Es wird bestimmt, in welche Unternehmen oder Branchen kein Geld fließt. Sehr häufig wird beispielsweise die Produktion von Atomenergie, Waffen, Tabak und Alkohol ausgeschlossen. Oder es bleiben alle Firmen außen vor, die Kinderarbeit zulassen oder mit Gentechnologie arbeiten.

  • Best-in-Class

Die Anbieter suchen Firmen aus, die in ihrer Branche in Sachen Umwelt- und/oder Sozialstandards eine Vorreiterrolle einnehmen. Keine Branche wird von vorneherein ausgeschlossen. Deshalb können auch Wirtschaftszweige wie die Atom- oder die Rüstungsindustrie im Portfolio landen. Dies mag auf den ersten Blick verwundern. Dahinter steckt aber die Idee, dass so auch die weniger engagierten Branchenvertreter animiert werden, es dem "klassenbesten" Unternehmen gleich zu tun und ihr soziales, ethisches und ökologisches Engagement zu verstärken. Langfristig soll so die gesamte Branche nachhaltiger werden.

  • Engagement

Finanzanbieter wie Fondsgesellschaften, Versicherungen oder Banken treten in den direkten Dialog mit Aktiengesellschaften oder nutzen ihr Stimmrecht als Aktionär dazu, um Umwelt- oder Sozialstandards in die Unternehmenspolitik zu integrieren und durchzusetzen.

Alle ethisch-ökologischen Anlageansätze haben zum Ziel, die vorhandenen Anlagemöglichkeiten zu filtern. Die Grundlage dafür ist das Nachhaltigkeitsverständnis des jeweiligen Anbieters. Verbraucher sollten daher prüfen, ob dieses zu ihren eigenen Vorstellungen passt.

Verschiedene Anlageansätze können kombiniert werden

Je nach Anlageform unterscheidet sich die Anwendung dieser Ansätze. Bei ethisch-ökologischen Investmentfonds werden oft  mehrere Ansätze von den Anbietern miteinander kombiniert. Die Informationen, ob ein Titel auch den ethischen und ökologischen Anforderungen des Fonds entspricht, liefern hier dann meist so genannte Nachhaltigkeits-Ratingagenturen. In einigen Fällen haben Fondsgesellschaften auch eine eigene Abteilung, die für das Nachhaltigkeits-Rating zuständig ist.

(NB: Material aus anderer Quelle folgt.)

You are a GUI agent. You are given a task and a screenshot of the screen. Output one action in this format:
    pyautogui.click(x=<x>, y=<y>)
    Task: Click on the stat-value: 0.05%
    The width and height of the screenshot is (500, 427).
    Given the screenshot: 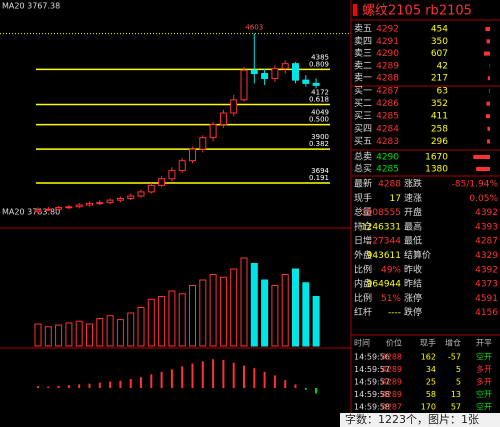 What is the action you would take?
    pyautogui.click(x=484, y=199)
    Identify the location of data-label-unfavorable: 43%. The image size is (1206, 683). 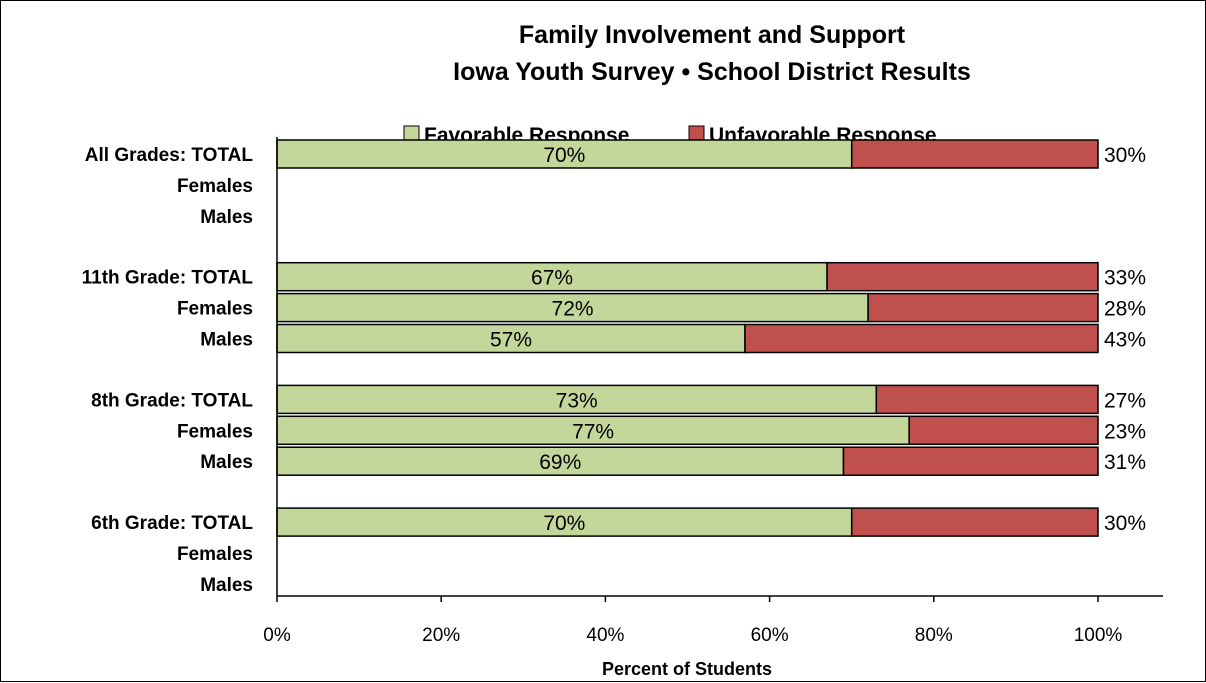
(1125, 340).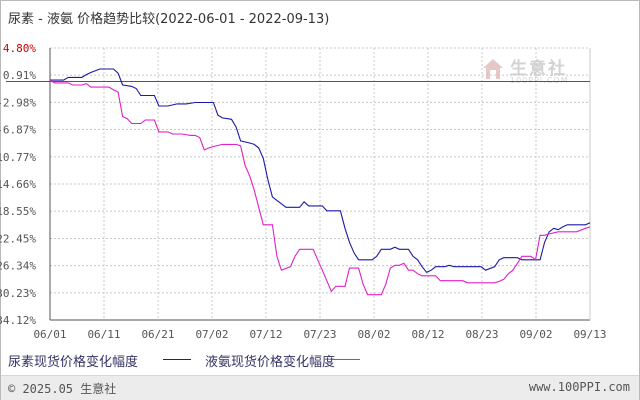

Wie bei konventionellen Geldanlagen prüft der Anbieter außerdem, ob das Investment nach klassischen Finanzkennzahlen als tragfähig einzustufen ist. Denn auch eine ethisch-ökologische Form der Geldanlage muss sich rechnen.

 

Wie sicher sind ethisch-ökologische Geldanlagen?

Grundsätzlich gilt: Ethisch-ökologische Geldanlagen bergen die gleichen Chancen und Risiken wie konventionelle Geldanlagen. Wie hoch die Ertragschancen, aber auch die Verlustrisiken sind, hängt dabei in erster Linie von der Anlageform ab.
Vor jeder Anlageentscheidung ist daher erst einmal zu prüfen, welche Anlageform den persönlichen Bedürfnissen an Sicherheit, Rentabilität und Liquidität entspricht. Dabei sollte bedacht werden: Eine höhere Renditeerwartung ist in der Regel auch mit einem höheren Risiko verbunden. Die höchste Sicherheit bieten Sparanlagen aufgrund der gesetzlichen Einlagensicherung.
Für alle Anlageformen gibt es mittlerweile Finanzprodukte, bei denen die jeweiligen Anbieter ethisch-ökologische Kriterien berücksichtigen – egal ob Girokonto, Sparbuch, Investmentfonds oder Riester-Versicherung.